Fifteen minutes later he was driving slowly down a rural road with sandy brown shoulders and thick-needled pine trees. After passing by a couple of ranch houses, Jack came to an opening where an old gray house sat alone with its naked wood decaying among a tangle of weeds, tall grass, and brambles. The only sign of life was an old brown utility van that had been run up the two sandy ruts and rested next to the weather-beaten house. Paint on the clapboard siding hadn’t been a concern for decades; the few patches that remained were so grimy that they served only to enhance the overall sense of blight.
The windows were intact except for one, which was miraculous considering the pile of corroded junk that was stacked up on the porch beside a broken refrigerator. The rusted bodies of three cars lurked in the weeds. The blood in Jack’s temples began to thump. His mind reached a clarity that seemed almost drug-induced. The trees and the freshly laid blacktop on the road, even his car bathed in the brightening sky, were like the shiny silver images seen in a mirror.
Jack drove a little farther down the road, discovering nothing but the dirt access road for a gas distribution pumphouse.
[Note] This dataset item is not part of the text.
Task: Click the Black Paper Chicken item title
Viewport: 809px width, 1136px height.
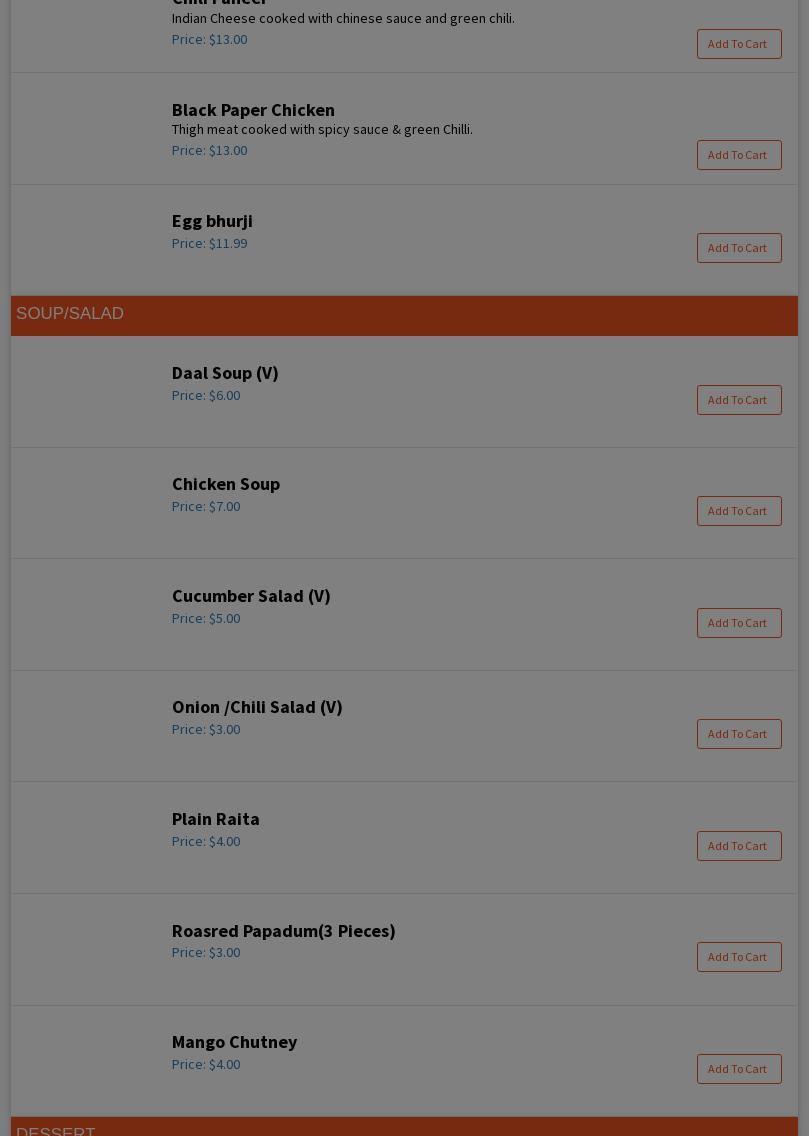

He pulled off the pavement and tucked his car under the eaves of some trees. With his shirt untucked and his gun stuck into the waist of his jeans, Jack walked back down the road toward the sagging gray house. At the mailbox he looked either way before pulling on his leather driving gloves and starting up the sandy ruts toward the house. He climbed onto the porch, stepping up on an upside-down bucket. Two cats leapt from their resting places in the junk and disappeared from sight. A fetid odor seeped up from underneath the porch. Jack felt his stomach tighten.